Jenkins
Jenkins is a software system originating from the Java community. Jenkins offers a highly modular system which has allowed other communities to add their own plugins (such as Git, PHP, …). At Wikimedia Foundation, we use Jenkins to run CI tests for MediaWiki and various other products and tools, generate and publish documentation, keep Beta Cluster code up-to-date, and various other things.
Administration
As of June 2023, Release Engineering maintains two Jenkins systems:
- WMF CI for MediaWiki and other software development, at https://integration.wikimedia.org/ci/
- Release automation, at https://releases-jenkins.wikimedia.org/
Host | Description |
---|---|
contint2002.wikimedia.org | Active CI |
contint1002.wikimedia.org | Cold CI. Controller stopped, one agent running |
releases1003.eqiad.wmnet | Active releasing |
releases2003.codfw.wmnet | Cold releasing |
DNS entry contint.wikimedia.org
always points to the currently active CI Jenkins.

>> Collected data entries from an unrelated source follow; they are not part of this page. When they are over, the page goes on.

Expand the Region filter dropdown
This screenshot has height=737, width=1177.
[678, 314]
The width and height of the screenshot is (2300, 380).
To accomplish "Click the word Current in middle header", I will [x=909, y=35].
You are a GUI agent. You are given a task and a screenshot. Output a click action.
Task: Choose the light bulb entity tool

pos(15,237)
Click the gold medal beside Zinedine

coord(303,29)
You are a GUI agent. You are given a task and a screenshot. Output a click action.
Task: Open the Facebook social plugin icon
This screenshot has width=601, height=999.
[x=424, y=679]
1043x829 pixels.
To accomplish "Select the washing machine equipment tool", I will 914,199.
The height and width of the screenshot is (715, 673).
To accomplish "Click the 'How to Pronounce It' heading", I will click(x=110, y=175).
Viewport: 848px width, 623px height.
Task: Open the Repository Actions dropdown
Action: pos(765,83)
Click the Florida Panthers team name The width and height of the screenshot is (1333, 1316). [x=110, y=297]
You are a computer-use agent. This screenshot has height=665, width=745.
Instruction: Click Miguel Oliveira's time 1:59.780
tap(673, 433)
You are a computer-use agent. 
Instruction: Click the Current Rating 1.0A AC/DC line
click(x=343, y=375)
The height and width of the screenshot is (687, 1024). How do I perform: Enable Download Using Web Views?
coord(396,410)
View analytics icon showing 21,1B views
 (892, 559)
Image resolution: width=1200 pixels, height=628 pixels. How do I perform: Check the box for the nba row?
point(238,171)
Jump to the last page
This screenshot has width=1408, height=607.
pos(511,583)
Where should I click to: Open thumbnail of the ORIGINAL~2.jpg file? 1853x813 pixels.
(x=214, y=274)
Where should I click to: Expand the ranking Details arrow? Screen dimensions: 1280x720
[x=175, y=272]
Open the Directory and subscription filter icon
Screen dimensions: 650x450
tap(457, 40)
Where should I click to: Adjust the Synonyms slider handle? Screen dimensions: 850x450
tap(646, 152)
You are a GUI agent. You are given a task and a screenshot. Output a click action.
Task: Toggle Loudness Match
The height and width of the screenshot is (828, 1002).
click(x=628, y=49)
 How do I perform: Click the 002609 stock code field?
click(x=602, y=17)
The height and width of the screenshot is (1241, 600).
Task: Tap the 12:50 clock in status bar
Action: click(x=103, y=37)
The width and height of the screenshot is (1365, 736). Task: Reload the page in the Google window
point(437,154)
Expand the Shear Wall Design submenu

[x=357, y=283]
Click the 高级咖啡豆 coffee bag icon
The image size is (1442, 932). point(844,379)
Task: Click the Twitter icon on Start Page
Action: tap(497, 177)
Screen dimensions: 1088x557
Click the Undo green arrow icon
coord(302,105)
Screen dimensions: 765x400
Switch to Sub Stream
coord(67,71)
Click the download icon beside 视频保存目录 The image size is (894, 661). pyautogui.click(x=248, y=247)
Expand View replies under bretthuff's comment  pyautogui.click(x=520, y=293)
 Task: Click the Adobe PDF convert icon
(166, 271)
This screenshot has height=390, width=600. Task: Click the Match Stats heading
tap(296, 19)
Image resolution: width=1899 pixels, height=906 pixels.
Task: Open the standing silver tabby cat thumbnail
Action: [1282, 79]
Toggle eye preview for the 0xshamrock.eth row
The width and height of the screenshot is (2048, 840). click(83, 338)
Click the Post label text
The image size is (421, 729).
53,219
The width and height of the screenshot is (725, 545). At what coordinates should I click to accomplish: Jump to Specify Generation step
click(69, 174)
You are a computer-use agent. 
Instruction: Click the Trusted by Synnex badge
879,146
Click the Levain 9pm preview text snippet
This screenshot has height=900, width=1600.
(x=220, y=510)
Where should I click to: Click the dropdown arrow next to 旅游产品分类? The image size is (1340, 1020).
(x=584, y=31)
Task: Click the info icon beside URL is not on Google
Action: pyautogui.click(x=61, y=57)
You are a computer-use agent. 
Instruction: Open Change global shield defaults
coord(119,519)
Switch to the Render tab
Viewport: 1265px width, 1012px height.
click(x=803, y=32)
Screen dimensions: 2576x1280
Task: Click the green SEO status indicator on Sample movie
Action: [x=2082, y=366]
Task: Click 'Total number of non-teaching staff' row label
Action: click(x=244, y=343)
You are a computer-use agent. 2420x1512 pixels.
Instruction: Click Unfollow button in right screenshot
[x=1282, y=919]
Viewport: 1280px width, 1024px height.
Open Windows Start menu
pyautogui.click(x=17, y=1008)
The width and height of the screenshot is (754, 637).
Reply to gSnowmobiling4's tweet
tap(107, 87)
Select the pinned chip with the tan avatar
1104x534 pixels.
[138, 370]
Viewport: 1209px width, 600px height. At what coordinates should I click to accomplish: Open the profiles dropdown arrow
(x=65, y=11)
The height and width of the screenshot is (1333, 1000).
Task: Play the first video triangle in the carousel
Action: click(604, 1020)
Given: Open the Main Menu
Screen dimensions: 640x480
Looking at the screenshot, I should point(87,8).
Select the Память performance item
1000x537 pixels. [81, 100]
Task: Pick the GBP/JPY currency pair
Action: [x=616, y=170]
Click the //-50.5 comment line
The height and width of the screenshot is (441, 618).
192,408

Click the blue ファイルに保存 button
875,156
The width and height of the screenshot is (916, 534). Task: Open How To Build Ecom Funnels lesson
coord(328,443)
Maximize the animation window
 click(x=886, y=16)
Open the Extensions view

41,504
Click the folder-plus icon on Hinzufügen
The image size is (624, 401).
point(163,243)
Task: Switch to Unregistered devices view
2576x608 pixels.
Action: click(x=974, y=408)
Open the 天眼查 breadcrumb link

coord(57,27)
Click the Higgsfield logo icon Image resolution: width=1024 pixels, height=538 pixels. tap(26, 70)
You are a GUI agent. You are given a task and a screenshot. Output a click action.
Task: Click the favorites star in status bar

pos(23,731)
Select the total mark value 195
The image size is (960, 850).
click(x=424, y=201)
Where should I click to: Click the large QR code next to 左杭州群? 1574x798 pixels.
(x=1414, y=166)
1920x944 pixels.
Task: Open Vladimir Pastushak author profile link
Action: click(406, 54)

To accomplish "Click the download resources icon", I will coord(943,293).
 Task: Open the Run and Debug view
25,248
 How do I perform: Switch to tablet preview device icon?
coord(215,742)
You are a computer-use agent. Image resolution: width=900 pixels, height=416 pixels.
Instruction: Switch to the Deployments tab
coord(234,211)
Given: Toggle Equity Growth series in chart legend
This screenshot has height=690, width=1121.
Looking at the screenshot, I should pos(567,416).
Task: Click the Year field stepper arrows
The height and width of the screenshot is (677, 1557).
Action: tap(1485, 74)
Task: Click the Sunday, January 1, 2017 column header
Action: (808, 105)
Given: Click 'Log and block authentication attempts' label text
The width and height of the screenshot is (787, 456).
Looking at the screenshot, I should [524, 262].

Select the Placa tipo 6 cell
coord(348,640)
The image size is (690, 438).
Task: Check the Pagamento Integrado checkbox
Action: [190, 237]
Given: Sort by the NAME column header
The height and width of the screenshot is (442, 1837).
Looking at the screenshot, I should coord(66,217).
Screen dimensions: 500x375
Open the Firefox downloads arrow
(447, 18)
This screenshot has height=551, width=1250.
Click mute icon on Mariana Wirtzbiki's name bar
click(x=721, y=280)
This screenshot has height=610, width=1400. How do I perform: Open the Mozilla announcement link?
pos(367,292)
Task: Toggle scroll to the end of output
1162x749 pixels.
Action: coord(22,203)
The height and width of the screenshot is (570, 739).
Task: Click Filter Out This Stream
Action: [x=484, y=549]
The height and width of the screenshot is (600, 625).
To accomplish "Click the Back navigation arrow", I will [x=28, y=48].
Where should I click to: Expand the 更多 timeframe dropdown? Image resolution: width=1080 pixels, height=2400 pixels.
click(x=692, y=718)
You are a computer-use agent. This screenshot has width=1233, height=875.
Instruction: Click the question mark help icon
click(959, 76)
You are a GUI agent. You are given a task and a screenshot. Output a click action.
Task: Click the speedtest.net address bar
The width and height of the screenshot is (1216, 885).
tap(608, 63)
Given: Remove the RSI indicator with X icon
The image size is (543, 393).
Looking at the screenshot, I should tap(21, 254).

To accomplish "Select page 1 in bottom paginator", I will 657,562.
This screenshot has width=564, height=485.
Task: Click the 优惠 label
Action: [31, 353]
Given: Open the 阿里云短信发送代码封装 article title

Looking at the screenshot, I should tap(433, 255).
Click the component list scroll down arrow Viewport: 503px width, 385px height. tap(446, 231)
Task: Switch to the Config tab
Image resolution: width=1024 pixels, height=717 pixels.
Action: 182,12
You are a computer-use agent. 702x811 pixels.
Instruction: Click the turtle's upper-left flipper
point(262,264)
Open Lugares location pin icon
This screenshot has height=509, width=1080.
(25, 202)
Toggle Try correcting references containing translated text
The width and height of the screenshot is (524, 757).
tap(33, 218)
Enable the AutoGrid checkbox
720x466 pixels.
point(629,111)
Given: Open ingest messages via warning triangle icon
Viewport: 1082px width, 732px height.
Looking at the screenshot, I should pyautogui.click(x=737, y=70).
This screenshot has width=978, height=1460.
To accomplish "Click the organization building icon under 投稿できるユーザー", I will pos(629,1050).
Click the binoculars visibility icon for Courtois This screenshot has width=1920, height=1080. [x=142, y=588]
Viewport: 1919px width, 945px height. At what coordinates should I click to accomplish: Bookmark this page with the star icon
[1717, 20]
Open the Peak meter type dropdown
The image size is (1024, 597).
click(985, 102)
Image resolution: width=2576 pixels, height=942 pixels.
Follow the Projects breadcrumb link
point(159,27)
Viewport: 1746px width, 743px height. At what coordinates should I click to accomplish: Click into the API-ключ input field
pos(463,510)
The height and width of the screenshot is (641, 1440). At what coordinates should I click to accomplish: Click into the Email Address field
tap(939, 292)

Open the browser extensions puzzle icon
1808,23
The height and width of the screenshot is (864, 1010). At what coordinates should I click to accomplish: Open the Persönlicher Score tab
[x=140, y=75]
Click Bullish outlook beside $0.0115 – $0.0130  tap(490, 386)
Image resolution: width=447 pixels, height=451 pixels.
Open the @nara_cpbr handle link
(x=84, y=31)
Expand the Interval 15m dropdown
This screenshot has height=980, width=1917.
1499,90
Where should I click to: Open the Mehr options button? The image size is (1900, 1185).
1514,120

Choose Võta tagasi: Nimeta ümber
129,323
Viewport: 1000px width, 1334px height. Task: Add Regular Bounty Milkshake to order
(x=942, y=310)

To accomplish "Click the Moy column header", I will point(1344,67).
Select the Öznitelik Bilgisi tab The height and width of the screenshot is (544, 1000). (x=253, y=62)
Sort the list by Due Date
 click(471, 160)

To get administrative access on the CI Jenkins instance you would need to be added to LDAP group ciadmin
. As of December 2019, the releases Jenkins permissions are managed differently (ask release engineering team).
To get shell access, your account has to be added to the contint-admins
and releasers-mediawiki
shell groups. That is done in operations/puppet modules/admin/data/data.yaml
. One can use matrix.py
to list their group:
$ ./matrix.py hashar grp/users hashar contint-admins OK contint-docker OK contint-roots OK deployment OK gerrit-deployers OK gerrit-root OK labnet-users OK releasers-mediawiki OK
If one needs root access (to look at Apache logs, upgrade Jenkins, change file permissions etc), that is granted by the group contint-roots
for both CI and release Jenkins hosts.
Upgrading
Upstream does a release every week and a stable one from time to time, also named Long Term Support (LTS). We want to upgrade to the latest LTS whenever it is released.
Get the package
bullseye-wikimedia
componentThe upstream Debian packages are made available at:
Per SRE convention, the package needs to be copied to apt.wikimedia.org. Reprepro is configured to do so semi-automatically. On apt1001 one only needs to do:
$ cd /srv/wikimedia
$ sudo -E reprepro -C thirdparty/ci --restrict=jenkins checkupdate bullseye-wikimedia
Verify the output and then:
$ sudo -E reprepro -C thirdparty/ci --restrict=jenkins update bullseye-wikimedia
Congratulations.
In some case upstream might release a new LTS which has breaking changes and backport the security fixes to the LTS we currently use. In the case the breaking change is not trivial, we need to instruct reprepro to update the previous LTS. Since reprepro update does not offer a way to match a specific version, we have to first delete the package and then get it again with a specific version. Given a LTS 2.100.1 currently known and upstream releasing a new LTS 3.0.0 and a hotfix one 2.100.2 we would:
$ reprepro list bullseye-wikimedia jenkins bullseye-wikimedia|thirdparty/ci|amd64: jenkins 2.100.1 $ reprepro remove bullseye-wikimedia jenkins Exporting indices... Deleting files no longer referenced
Then get a the specific version 2.100.2 instead of the breaking one 3.0.0:
$ reprepro -C thirdparty/ci --noskipold --restrict-binary=jenkins=2.100-2 checkupdate bullseye-wikimedia $ reprepro list bullseye-wikimedia jenkins bullseye-wikimedia|thirdparty/ci|amd64: jenkins 2.100.2
Precheck
Review the upstream changelog https://jenkins.io/changelog-stable/ and try to guess what might cause havoc. There is no clear science there. The community reported bugs might raise a red flag.
Deploying
Jenkins is deployed in two places:
- the two virtual Ganeti hosts,
releases1003.eqiad.wmnet
andreleases2003.codfw.wmnet
, for releases, and - the two bare-metal hots,
contint1001.eqiad.wmnet
andcontint2001.codfw.wmnet
, for CI.
It can safely be restarted at anytime as long as the developer community is notified about it. (e.g. via Wikitech-l). When Jenkins is restarted, all current CI builds are aborted. New builds will automatically be enqueued again by Zuul once Jenkins is back up.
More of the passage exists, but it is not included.